We may apply working capital and future funding to uses that
ultimately do not improve our operating results or increase the
value of our securities.
In
general, we have complete discretion over the use of our working
capital and any new investment capital we may obtain in the future.
Because of the number and variety of factors that could determine
our use of funds, our ultimate expenditure of funds (and their
uses) may vary substantially from our current intended operating
plan for such funds.
We
intend to use existing working capital and future funding to
support the development of our products and services, product
purchases in our wholesale distribution division, the expansion of
our marketing, or the support of operations to educate our end
users. We will also use capital for market and network expansion,
acquisitions, and general working capital purposes. However, we do
not have more specific plans for the use and expenditure of our
capital. Our management has broad discretion to use any or all of
our available capital reserves. Our capital could be applied in
ways that do not improve our operating results or otherwise
increase the value of a shareholder’s investment.
Our websites may encounter technical problems and service
interruptions.
Our
websites may in the future experience slower response times or
interruptions as a result of increased traffic or other reasons.
These delays and interruptions resulting from failure to maintain
Internet service connections to our site could frustrate visitors
and reduce our future web site traffic, which could have a material
adverse effect on our business.
The sale of shares by our directors and officers may adversely
affect the market price for our shares.
Sales
of significant amounts of shares held by our officers and
directors, or the prospect of these sales, could adversely affect
the market price of our common stock. Management’s stock ownership
may discourage a potential acquirer from making a tender offer or
otherwise attempting to obtain control of us, which in turn could
reduce our stock price or prevent our shareholders from realizing a
premium over our stock price.
Shareholders may be diluted significantly through our efforts to
obtain financing and satisfy obligations through the issuance of
additional shares of our common stock.
Wherever
possible, our Board of Directors will attempt to use non-cash
consideration to satisfy obligations. In many instances, we believe
that the non-cash consideration will consist of restricted shares
of our common stock or where shares are to be issued to our
officers, directors and applicable consultants. Our Board of
Directors has authority, without action or vote of the shareholders
to issue all or part of the authorized but unissued shares of
common stock. In addition, we may attempt to raise capital by
selling shares of our common stock, possibly at a discount to
market. These actions will result in dilution of the ownership
interests of existing shareholders, which may further dilute common
stock book value, and that dilution may be material. Such issuances
may also serve to enhance existing management’s ability to maintain
control of the Company because the shares may be issued to parties
or entities committed to supporting existing management.

______________________________

• _TASKS TO PERFORM_:
**1)** Repeat the portion of the risk factors from "We may apply" up to and including "for such funds.".
**2)** Answer these questions from the risk factors:
(a) According to the risk factors, what could frustrate visitors and reduce future web site traffic?
(b) What will the Board of Directors attempt to use, wherever possible, to satisfy obligations?
(c) What might management's stock ownership discourage a potential acquirer from doing?
The listing after the risk factors has no connection to them.

• _DATA SECTION_:

______________________________

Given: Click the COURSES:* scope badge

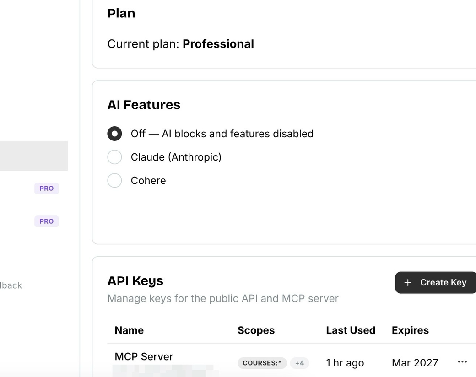Looking at the screenshot, I should coord(262,363).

______________________________

• _ANSWERS BY TASK_:
**1)**
We may apply working capital and future funding to uses that
ultimately do not improve our operating results or increase the
value of our securities.
In
general, we have complete discretion over the use of our working
capital and any new investment capital we may obtain in the future.
Because of the number and variety of factors that could determine
our use of funds, our ultimate expenditure of funds (and their
uses) may vary substantially from our current intended operating
plan for such funds.

**2)**
(a) Delays and interruptions resulting from failure to maintain Internet service connections to the site.
(b) Non-cash consideration.
(c) Making a tender offer or otherwise attempting to obtain control of the company.